Kutipan Sumber:
──────────────────────────────

Mengapa “ORANG KAYA LAMA” TIDAK LAGI MENGGUNAKAN BRAND untuk Menunjukkan Status dan Sebaliknya Berusaha Menyembunyikan Statusnya?
Penggunaan merek atau brand sebagai simbol status sosial telah menjadi bagian integral dari kehidupan manusia, terutama dalam masyarakat modern. Namun, terdapat fenomena menarik di kalangan individu kaya lama, atau mereka yang telah memiliki kekayaan turun-temurun. Alih-alih terus menunjukkan kekayaan mereka melalui produk atau brand premium, banyak dari mereka justru memilih untuk menyembunyikan statusnya. Sebaliknya, beberapa orang berpenghasilan rendah hingga menengah berusaha keras untuk menunjukkan status mereka dengan menggunakan brand premium, bahkan jika harus memaksakan kemampuan finansial. Fenomena ini menarik untuk dibahas dari perspektif sosial, ekonomi, dan psikologis. (Widiyas Hidhayanto, 2024)

──────────────────────────────

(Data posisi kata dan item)
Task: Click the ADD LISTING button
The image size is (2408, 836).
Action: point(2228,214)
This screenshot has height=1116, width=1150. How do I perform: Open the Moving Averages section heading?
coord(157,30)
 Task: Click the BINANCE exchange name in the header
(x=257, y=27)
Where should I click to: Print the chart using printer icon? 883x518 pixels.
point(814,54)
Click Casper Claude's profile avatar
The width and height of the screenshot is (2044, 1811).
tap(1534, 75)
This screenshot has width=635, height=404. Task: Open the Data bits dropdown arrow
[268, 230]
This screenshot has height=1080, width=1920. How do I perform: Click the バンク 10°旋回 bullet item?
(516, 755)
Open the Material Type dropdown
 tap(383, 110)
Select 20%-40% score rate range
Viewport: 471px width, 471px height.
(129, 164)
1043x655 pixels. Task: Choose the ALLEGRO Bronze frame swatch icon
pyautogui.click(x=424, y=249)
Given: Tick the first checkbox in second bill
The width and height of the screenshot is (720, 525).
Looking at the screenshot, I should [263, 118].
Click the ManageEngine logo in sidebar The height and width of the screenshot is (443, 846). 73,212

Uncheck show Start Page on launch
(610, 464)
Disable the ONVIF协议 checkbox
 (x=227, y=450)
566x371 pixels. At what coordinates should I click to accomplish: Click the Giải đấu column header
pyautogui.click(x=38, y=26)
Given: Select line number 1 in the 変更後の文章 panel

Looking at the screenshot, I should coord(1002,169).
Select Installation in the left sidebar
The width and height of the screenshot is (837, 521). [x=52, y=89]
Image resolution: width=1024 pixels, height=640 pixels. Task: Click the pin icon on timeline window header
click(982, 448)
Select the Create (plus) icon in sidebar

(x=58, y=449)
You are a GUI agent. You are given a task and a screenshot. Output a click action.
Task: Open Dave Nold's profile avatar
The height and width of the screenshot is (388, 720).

──────────────────────────────

Perintah Tugas 1: Menurut kutipan tentang orang kaya lama, apa yang membuat perilaku kelompok tersebut disebut sebagai fenomena yang menarik? Jelaskan dalam satu hingga tiga kalimat.
Perintah Tugas 2: Lanjutkan kutipan tentang orang kaya lama dan penggunaan merek, dimulai setelah kalimat terakhirnya.

Jawaban Latihan 1: Penggunaan merek sebagai simbol status sosial sudah menjadi bagian integral dari kehidupan masyarakat modern. Namun, banyak orang kaya lama justru memilih menyembunyikan statusnya alih-alih menunjukkan kekayaan lewat brand premium. Sebaliknya, sebagian orang berpenghasilan rendah hingga menengah berusaha keras memamerkan status dengan brand premium, bahkan dengan memaksakan kemampuan finansial.

Jawaban Latihan 2:
Pendekatan terhadap Brand pada Orang Kaya Lama
Orang-orang yang telah lama kaya seringkali tidak lagi merasa perlu menunjukkan status mereka melalui penggunaan brand tertentu. Mereka cenderung menghindari simbol-simbol kekayaan yang berlebihan dan lebih memilih tampilan yang sederhana. Hal ini terjadi karena beberapa kemungkinan alasan, antara lain: kepercayaan diri dan identitas diri yang matang, adanya redefinisi status pada nilai yang lebih dalam, keinginan untuk privasi, dan lebih fokus pada nilai keberlanjutan.
Kepercayaan Diri dan Identitas Diri yang Matang.
Individu yang telah lama kaya biasanya telah mencapai tingkat kepercayaan diri yang tinggi dalam hal identitas sosial dan pribadi. Mereka tidak merasa perlu untuk mendapatkan validasi dari masyarakat atau orang-orang di sekitar mereka. Kekayaan bukan lagi sesuatu yang perlu dibuktikan atau dipamerkan karena status sosial mereka sudah mapan.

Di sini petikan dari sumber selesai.